No matter how well you've planned everything else, you can't control the weather. So why waste time worrying about it?
That was my motto when I was a bride and it served me well. At this time four years ago, I was about to get married, and I was facing some ugly weather conditions. I'd picked an August date for my outdoor ceremony because August is usually warm and dry in Michigan. But then Michigan proceeded to have the coldest summer on record since the 1930s. The week leading up to my wedding, it rained every day and the temperature stayed in the low 60s. My poor bridesmaids were set to wear strapless, knee length gowns in sweatshirt weather.
On the night before my wedding, someone asked me if I was worried about the rain, and I told them (honestly) that I wasn't. I figured the thing that would make my wedding day a failure or a success would be my attitude more than anything else. If I, the bride, was happy and calm, everyone else would be too. And if it really poured buckets and drenched us, everyone would remember how I smiled and laughed through it all.
At our rehearsal dinner, one of Griffin's friends got up and gave a beautiful toast. He knew some people were worried the rain might ruin our plans, but he had a different perspective. He'd grown up among the Maasai people in Africa. Their region is very dry, and they treasure every drop of water. When it rains, all the families and tribes gather together to celebrate. And if it rains on your wedding day, you are considered especially blessed. So, he said, we would be very blessed indeed to have rain on our wedding. This led to my dad getting up and talking about how there was a thunderstorm on his wedding day and his marriage was one of his greatest blessings. Pretty awesome huh?
Of course, we also had a backup plan. If it rained, we could have the ceremony in the tented reception area. It wasn't exactly what I wanted, but, again, it was out of my hands.
On my wedding day, it did drizzle a bit in the morning.
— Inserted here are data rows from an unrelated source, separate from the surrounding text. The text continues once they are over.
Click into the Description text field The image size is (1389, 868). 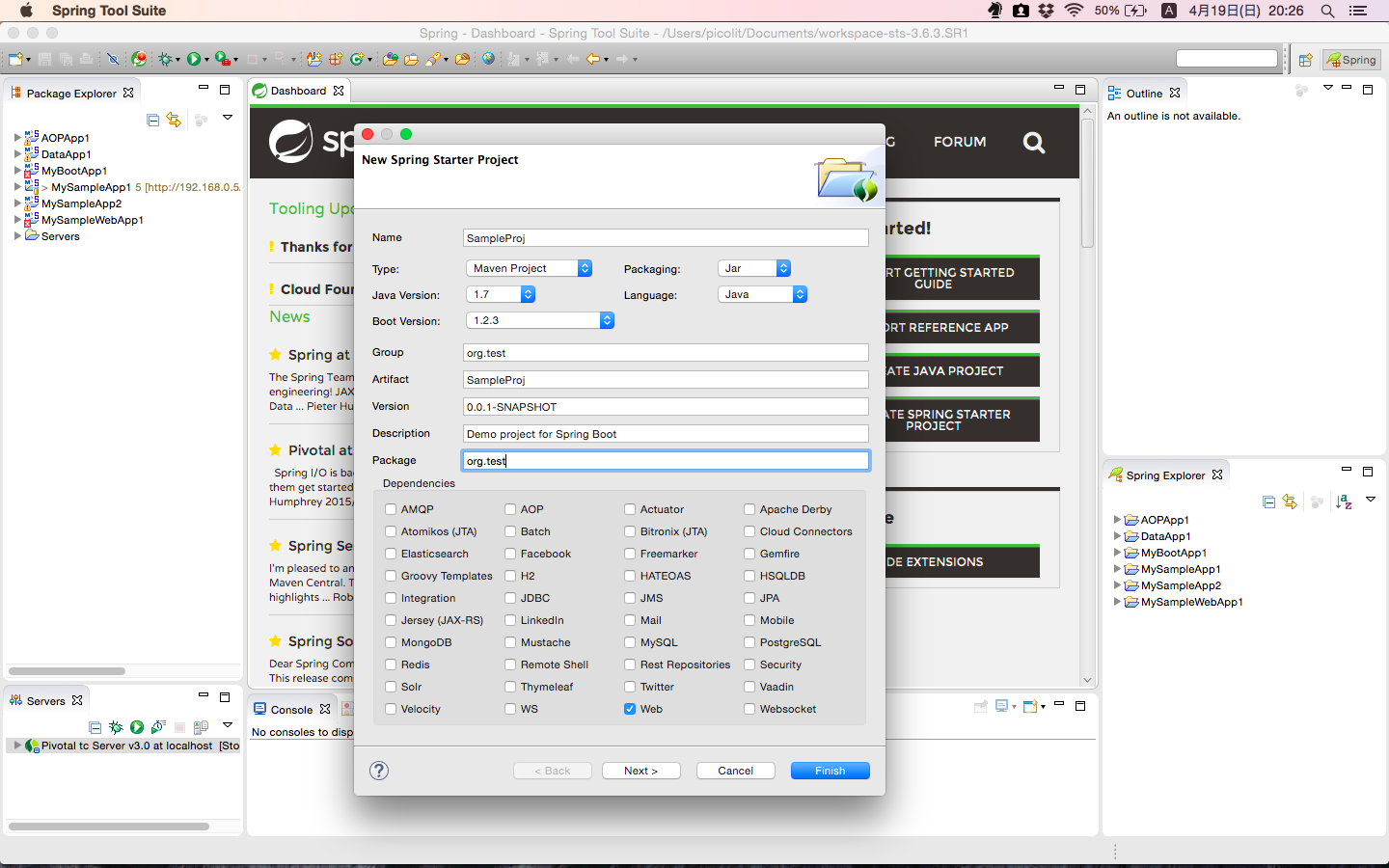point(666,434)
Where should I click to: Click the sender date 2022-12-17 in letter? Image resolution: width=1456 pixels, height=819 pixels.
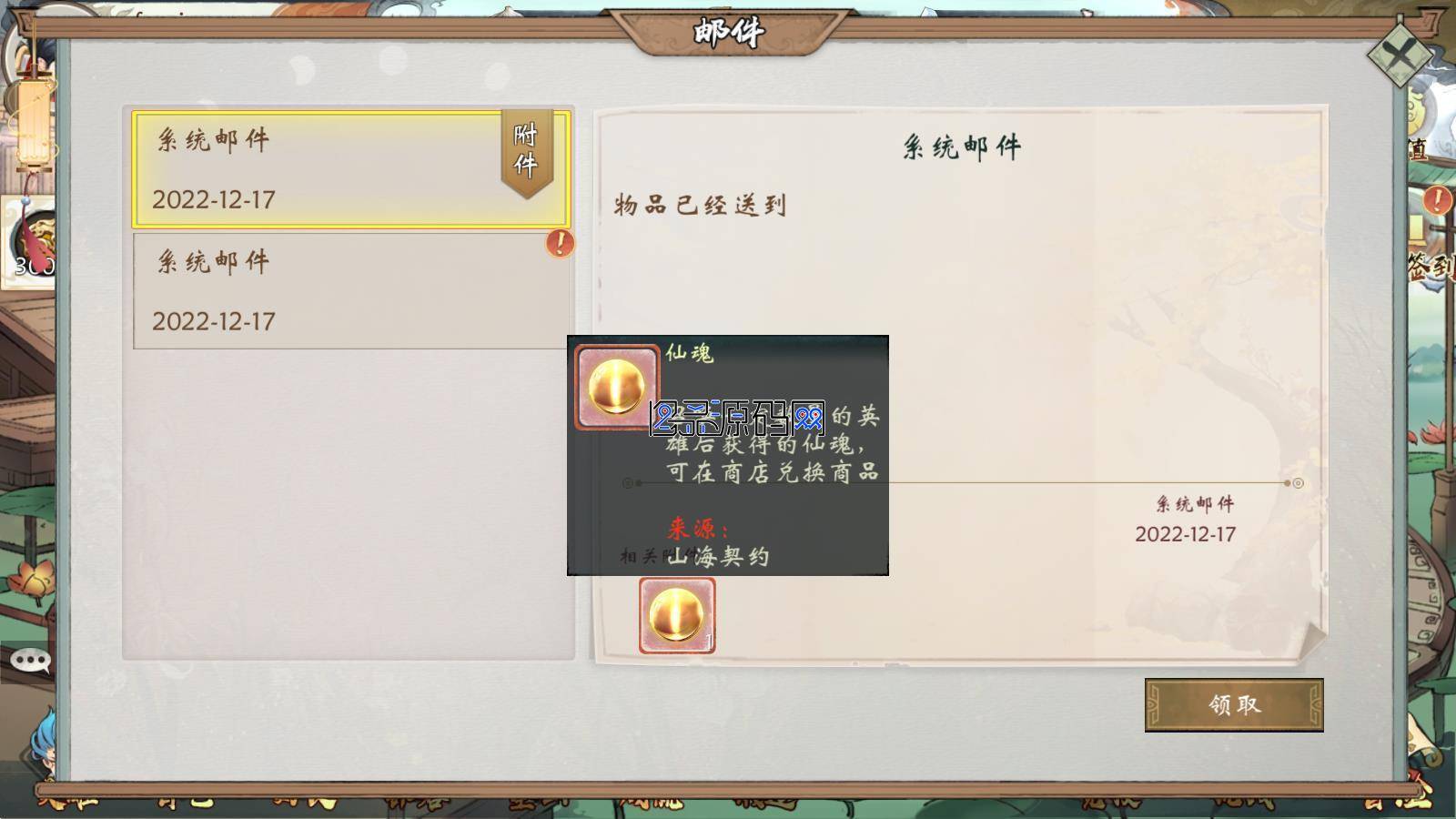(x=1185, y=534)
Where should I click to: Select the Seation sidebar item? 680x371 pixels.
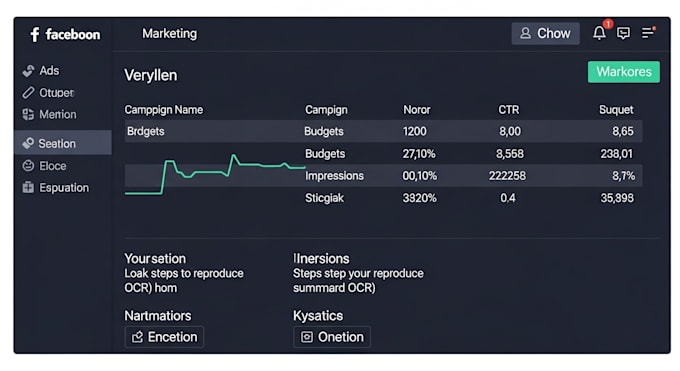[x=63, y=143]
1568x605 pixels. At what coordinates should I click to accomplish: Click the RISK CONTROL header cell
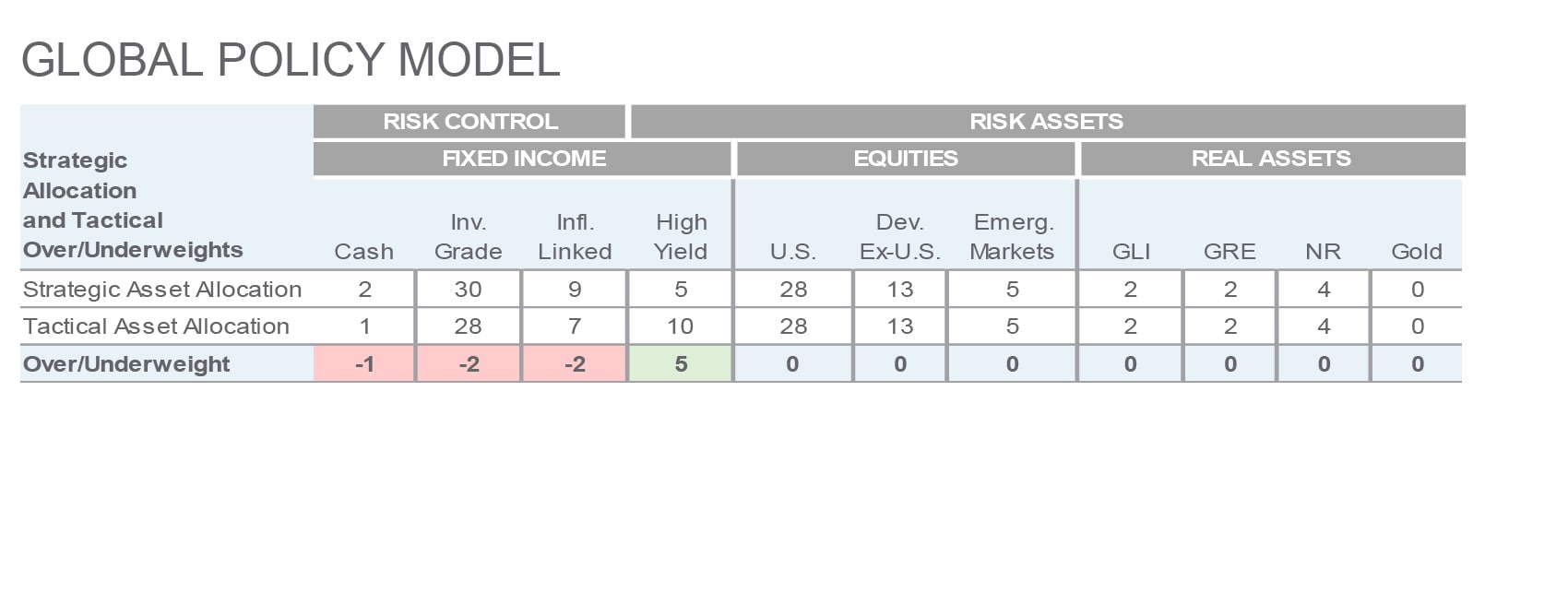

But about an hour before my ceremony, it warmed up, the clouds rolled back, and we even had a few rays of sunshine. After cocktails, the guests went into the tent for the reception, and then a gentle rain started.
Since then, I've photographed quite a few weddings where rain was a factor--including one Hurricane Irene wedding. In every case, my motto held true--if the bride was happy, no one worried about rain.
Still, there are a few things you can do to be prepared. Most importantly: have a backup location for your outdoor events (ceremony, portraits, cocktail hour, etc.) Most venues have a location on site that they use in case of rain. Second, keep a few supplies on hand: extra shoes for the bride (maybe some awesome Hunter boots), ziploc bags to protect phones and other electronics inside purses and pockets, and cute matching umbrellas for the wedding party.
If you send someone out to buy umbrellas, keep in mind that white or clear ones are the best for photos. Colored umbrellas cast their hue onto the faces of the people below, and dark umbrellas block light and put faces in shadow.
I bring umbrellas to every wedding for the bride and groom to use in case of rain. I recently busted them out for Micah and Becky's post-ceremony portraits. There was a light drizzle, so we scrapped our planned location and moved to a vine-covered gazebo.
Aren't those lovely? And we never would have stopped at this location if it hadn't rained. So remember, stay calm, be flexible, keep some white or clear umbrellas nearby, and you'l have a great time on your wedding day no matter the weather.